• STC reportedly completes its due diligence.
  • Potential deal still muddied by questions over 45% stake held by Telecom Egypt.

Vodafone Egypt sale inches forward

Vodafone Egypt sale inches forward

Source: Omar Elsharawy / Unsplash

Saudi Telecom Company (STC) is said to have made some progress on the potential acquisition of Vodafone Group’s 55% stake in Vodafone Egypt, with reports indicating that the Saudi operator completed the due‑diligence process at the end of June.

According to regional news agency MENAFN, the figures are to be reviewed by STC financial advisers before an offer is submitted to the Group by the deadline of 15 July 2020. Vodafone will then have the option of approving or rejecting the bid, or entering a new round of negotiations.

Vodafone had originally hoped to complete the deal by 30 June 2020, but in April STC said it had been forced to extend its memorandum of understanding with the Group by 90 days. The operator blamed “logistical challenges caused by the COVID‑19 pandemic”, although a Bloomberg report had suggested STC needed more time to assess and raise finance for the deal (Vodafonewatch, #182, #183, and #185).

The Maswary news site said STC could just as easily announce a further extension of the due‑diligence period by one to two months, in part to give its financial advisers more time to study the figures. It was also suggested that STC might want a more extended period to study the global market situation and any changes in consumer telecoms spending habits in the wake of the pandemic.

Waters still muddied by Telecom Egypt stake

Vodafone originally signed the provisional $2.4bn (£1.9bn/€2.1bn) deal to sell its 55% stake in the Egyptian OpCo to STC in January 2020. The move formed part of the Group’s M&A push to raise cash and tighten focus on core European and African markets.

The minority stake held by Telecom Egypt in Vodafone Egypt remains the elephant in the room. STC has been told by Egypt’s Financial Regulatory Authority that it must offer to buy Telecom Egypt’s 45% stake, under the provisions of a 1992 law requiring a mandatory tender for any outstanding shares. However, STC apparently continues to insist that it is not willing to buy the outstanding 45% stake.

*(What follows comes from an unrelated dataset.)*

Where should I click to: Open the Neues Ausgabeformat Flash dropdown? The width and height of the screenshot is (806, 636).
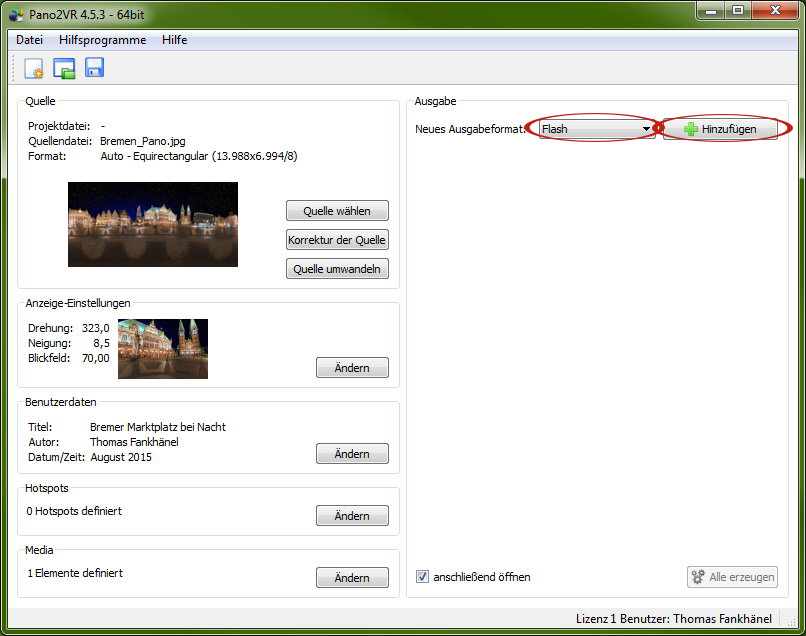coord(596,129)
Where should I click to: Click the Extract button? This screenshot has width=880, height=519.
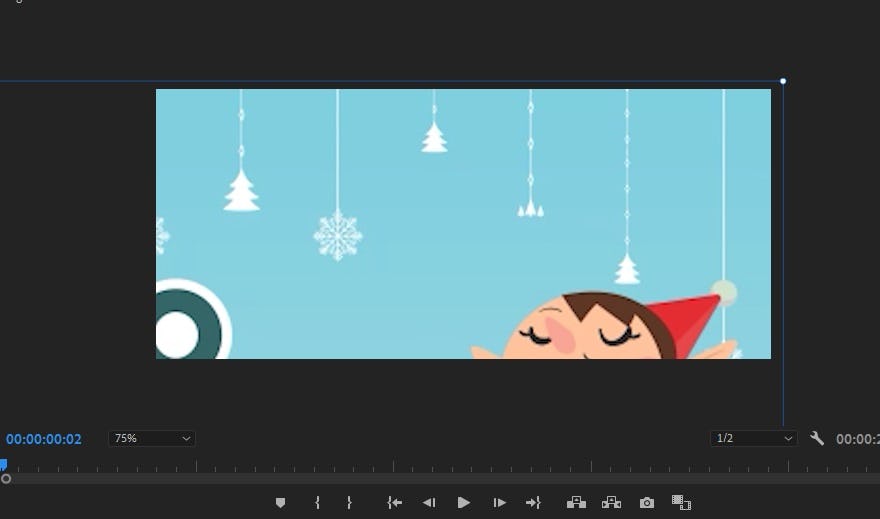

It’s also not clear what actions Telecom Egypt might take. In the event Vodafone chooses to sell up, the incumbent operator apparently holds the right of pre‑emption to acquire shares in Vodafone Egypt it does not already own..

According to Maswary, Telecom Egypt’s board of directors appointed investment banks Citibank and Hermes and law firm Al‑Tamimi & Company to study all of the options available with regard to the 45% stake. It’s not clear how long this study is expected to last.